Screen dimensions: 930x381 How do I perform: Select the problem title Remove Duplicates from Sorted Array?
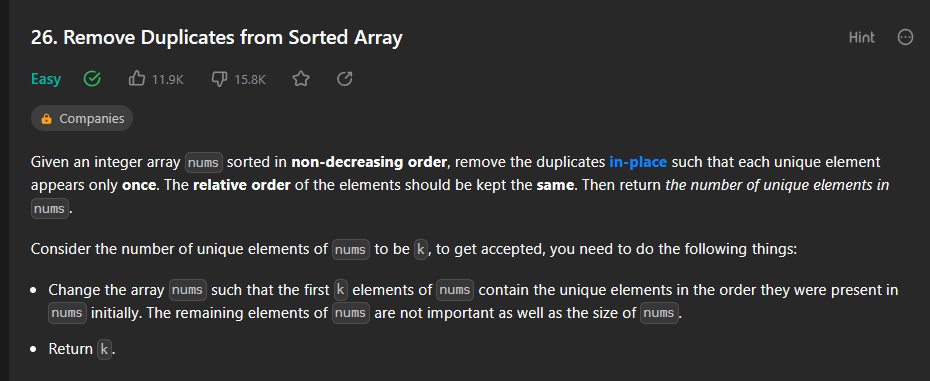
+ + + + + + +
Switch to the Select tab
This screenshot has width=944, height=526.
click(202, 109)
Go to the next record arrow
+ + + + + + +
## Exercise requirements
Set down again, word for word, the stretch of records from the line with "Switch to the Select tab" to the line with "Go to the next record arrow", both of those lines included.

## Reply
Switch to the Select tab
This screenshot has width=944, height=526.
click(202, 109)
Go to the next record arrow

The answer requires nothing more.